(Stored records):
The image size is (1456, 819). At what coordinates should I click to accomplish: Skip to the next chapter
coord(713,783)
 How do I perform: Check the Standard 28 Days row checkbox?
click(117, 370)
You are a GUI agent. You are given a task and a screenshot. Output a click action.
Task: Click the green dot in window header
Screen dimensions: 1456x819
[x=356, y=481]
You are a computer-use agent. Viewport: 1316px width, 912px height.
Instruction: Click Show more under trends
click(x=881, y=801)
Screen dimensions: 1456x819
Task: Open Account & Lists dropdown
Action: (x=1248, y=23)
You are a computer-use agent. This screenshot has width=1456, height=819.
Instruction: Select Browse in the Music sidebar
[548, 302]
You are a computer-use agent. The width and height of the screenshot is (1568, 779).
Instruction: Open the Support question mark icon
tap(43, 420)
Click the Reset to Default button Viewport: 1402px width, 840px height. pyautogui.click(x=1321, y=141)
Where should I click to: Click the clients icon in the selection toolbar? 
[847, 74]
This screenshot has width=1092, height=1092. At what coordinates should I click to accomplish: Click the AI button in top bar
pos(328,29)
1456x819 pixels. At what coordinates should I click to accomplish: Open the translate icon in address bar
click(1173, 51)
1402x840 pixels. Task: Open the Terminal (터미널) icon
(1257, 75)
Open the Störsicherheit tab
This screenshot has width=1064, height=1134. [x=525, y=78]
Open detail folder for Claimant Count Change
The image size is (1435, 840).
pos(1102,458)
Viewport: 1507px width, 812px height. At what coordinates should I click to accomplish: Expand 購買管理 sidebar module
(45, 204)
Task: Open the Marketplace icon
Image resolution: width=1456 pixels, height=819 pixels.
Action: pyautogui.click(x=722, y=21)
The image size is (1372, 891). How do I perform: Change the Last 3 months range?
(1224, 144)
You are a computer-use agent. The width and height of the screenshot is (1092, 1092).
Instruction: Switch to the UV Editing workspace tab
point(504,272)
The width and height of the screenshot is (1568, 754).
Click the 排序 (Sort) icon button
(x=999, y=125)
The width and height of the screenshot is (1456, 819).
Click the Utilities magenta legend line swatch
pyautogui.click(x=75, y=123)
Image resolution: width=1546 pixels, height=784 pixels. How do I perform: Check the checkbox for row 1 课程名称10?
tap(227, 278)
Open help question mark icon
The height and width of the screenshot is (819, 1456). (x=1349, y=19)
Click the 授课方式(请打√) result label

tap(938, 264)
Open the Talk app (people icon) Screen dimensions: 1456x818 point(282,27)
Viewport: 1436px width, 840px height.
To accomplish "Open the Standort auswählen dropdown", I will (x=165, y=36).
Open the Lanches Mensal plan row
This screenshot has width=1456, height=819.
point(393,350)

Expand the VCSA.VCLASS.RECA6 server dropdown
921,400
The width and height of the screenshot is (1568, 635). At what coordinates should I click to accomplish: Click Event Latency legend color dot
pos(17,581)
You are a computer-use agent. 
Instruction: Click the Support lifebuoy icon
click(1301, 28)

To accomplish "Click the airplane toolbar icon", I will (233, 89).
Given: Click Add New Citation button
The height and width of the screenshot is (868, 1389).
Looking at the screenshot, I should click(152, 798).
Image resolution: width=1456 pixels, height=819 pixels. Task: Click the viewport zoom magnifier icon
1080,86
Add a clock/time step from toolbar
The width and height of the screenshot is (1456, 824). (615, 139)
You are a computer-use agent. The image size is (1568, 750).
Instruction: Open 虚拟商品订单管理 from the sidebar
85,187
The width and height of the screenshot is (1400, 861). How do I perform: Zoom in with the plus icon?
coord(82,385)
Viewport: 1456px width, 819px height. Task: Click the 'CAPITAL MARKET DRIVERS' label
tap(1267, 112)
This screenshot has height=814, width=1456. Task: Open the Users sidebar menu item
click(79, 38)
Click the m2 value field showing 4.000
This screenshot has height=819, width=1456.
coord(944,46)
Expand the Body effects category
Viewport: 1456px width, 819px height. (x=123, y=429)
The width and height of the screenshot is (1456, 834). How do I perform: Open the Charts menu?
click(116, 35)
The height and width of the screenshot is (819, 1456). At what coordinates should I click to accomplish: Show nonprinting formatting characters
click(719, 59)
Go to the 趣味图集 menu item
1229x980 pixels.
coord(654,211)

(How to complete this task):
A complete answer gives every line of the data that includes "computer".

(Reply):
You are a computer-use agent. Viewport: 1316px width, 912px height.
You are a computer-use agent. This screenshot has width=1456, height=819.
You are a computer-use agent. The width and height of the screenshot is (1568, 779).
You are a computer-use agent. The width and height of the screenshot is (1092, 1092).
You are a computer-use agent. 
You are a computer-use agent. The image size is (1568, 750).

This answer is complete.